▸ **Dataset entries**:
◇ ◇ ◇ ◇ ◇

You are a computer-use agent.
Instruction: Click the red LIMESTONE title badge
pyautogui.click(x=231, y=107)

◇ ◇ ◇ ◇ ◇

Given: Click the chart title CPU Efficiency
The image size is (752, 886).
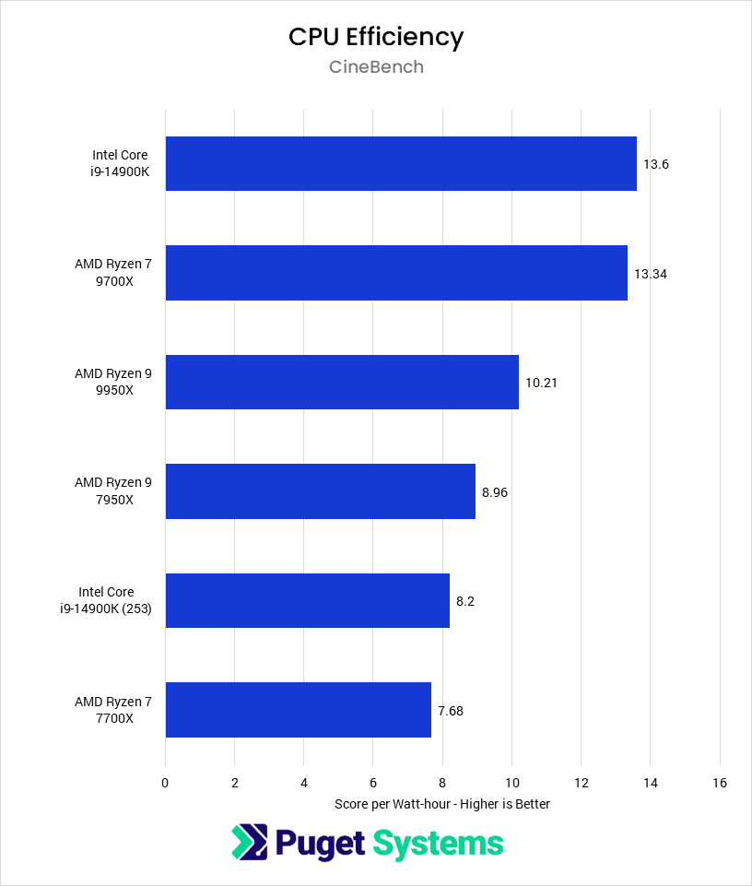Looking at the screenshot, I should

◇ ◇ ◇ ◇ ◇

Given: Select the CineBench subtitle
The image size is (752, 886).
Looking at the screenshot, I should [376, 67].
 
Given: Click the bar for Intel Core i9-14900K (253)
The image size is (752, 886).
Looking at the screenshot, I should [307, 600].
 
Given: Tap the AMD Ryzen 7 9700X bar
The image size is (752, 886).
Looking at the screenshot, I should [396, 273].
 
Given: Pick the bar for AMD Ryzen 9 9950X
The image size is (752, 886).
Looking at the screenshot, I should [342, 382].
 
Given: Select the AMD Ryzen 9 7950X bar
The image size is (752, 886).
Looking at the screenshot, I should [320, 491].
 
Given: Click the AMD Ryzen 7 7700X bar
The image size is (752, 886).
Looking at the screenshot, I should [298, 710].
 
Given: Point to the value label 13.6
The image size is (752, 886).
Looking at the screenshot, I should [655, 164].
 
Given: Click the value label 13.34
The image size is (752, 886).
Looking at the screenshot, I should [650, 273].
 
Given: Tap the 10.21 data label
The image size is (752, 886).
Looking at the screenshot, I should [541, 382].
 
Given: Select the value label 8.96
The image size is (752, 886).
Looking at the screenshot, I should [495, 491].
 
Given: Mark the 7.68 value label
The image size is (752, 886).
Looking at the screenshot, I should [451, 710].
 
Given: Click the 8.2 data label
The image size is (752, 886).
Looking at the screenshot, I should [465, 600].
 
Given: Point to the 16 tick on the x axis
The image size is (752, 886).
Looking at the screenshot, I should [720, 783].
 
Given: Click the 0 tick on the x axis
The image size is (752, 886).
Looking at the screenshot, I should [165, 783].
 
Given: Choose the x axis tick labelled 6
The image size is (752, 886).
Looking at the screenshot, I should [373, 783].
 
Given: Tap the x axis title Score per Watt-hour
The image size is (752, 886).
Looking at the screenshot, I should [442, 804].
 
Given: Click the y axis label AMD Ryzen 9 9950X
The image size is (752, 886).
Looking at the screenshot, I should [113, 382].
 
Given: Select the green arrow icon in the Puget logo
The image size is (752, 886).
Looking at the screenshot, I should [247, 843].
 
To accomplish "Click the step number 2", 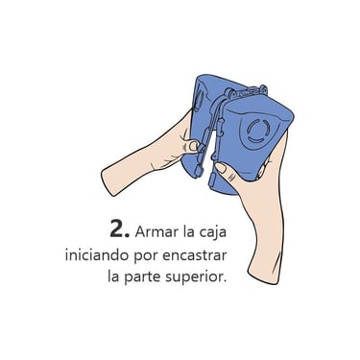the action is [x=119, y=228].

◇ ◇ ◇ ◇ ◇

▸ **Task prompt**:
Repeat, word for word, the part of the material that opens with the line containing "You are a computer-use agent." and closes with the line containing "pyautogui.click(x=231, y=107)", including both of those lines.

▸ **Exercise output**:
You are a computer-use agent.
Instruction: Click the red LIMESTONE title badge
pyautogui.click(x=231, y=107)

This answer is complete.